The Argentine Antarctic Institute (IAA) warned that the iceberg that calved off the Brunt Ice Shelf into the Wedell Sea is such a large structure that any vessel coming its way would have to take evasive action. Hence, it is being monitored to make sure it does not affect the icebreaker ARA Almirante Irízar's route from Ushuaia to the Argentine bases in the region.
On Monday and Tuesday, the agency was able to obtain the first clear satellite images of the ice floe taken by the Argentine satellite Saocom 1A of the National Commission of Space Activities (Conae):
There are other images of the floe in circulation, but they are optical and have clouds. In contrast, this image taken by the Argentine radar-type satellite is sharper because the light is generated by the satellite itself, sends a radar signal, passes through the clouds, reaches the surface, and returns. The satellite can see through the clouds, IAA Glaciology Department head Sebastián Marinsek told Télam.
In his view, the ice floe poses a danger to circulation because it is a block 40 meters high, 40 kilometers wide, and 60 kilometers long that is in motion. If a ship meets it head-on, it has to turn around or avoid it, that is the problem; it is a very large object of 1,500 square kilometers.
Marinsek said he was in contact with Captain Carlos Recio of the Irízar to keep him posted. It is necessary to monitor when the icebreaker Irizar passes by that [the ice floe] is at a prudent distance, Marinsek explained while assuring that Argentina's Belgrano II Base, located 350 kilometers from the site, will not be affected.
”When the glacier is very large the icebergs that break off are also large.

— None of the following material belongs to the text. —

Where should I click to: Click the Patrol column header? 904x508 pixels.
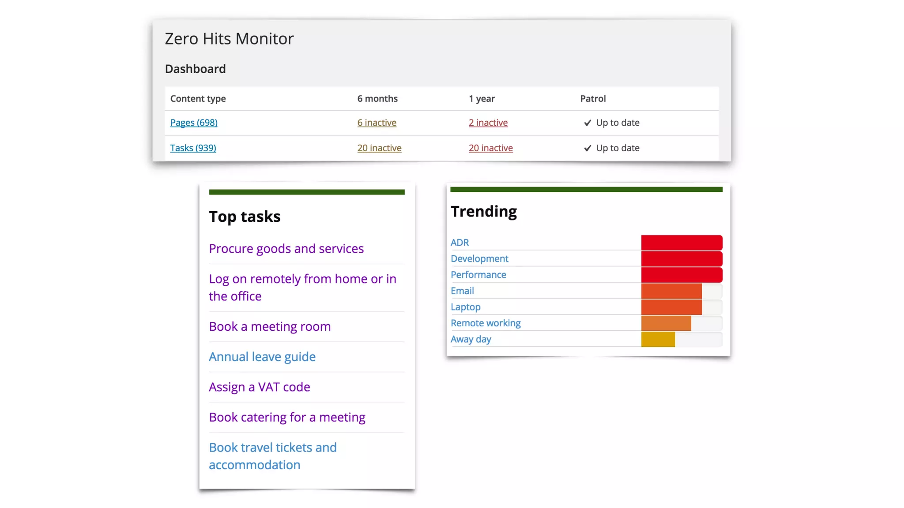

So, 1,500 square kilometers (surface of the detachment) against 14 million (Antarctica's surface) is a small portion.
Regarding the sea level, the expert said that there will be no great changes because it was already floating before the detachment and continues to do so and whatever time it takes to melt, it is already in equilibrium with the sea”.
According to the British Antarctic Survey (BAS), an agency that investigates the polar regions, the ice block broke off between 19 and 20 on Sunday, after a strong tide widened a crack that already existed in the ice shelf, which concurred with data recorded at the BELA seismographic station, belonging to the Argentine-Italian Antarctic Seismograph Network (Asain) operating at the Belgrano II Base.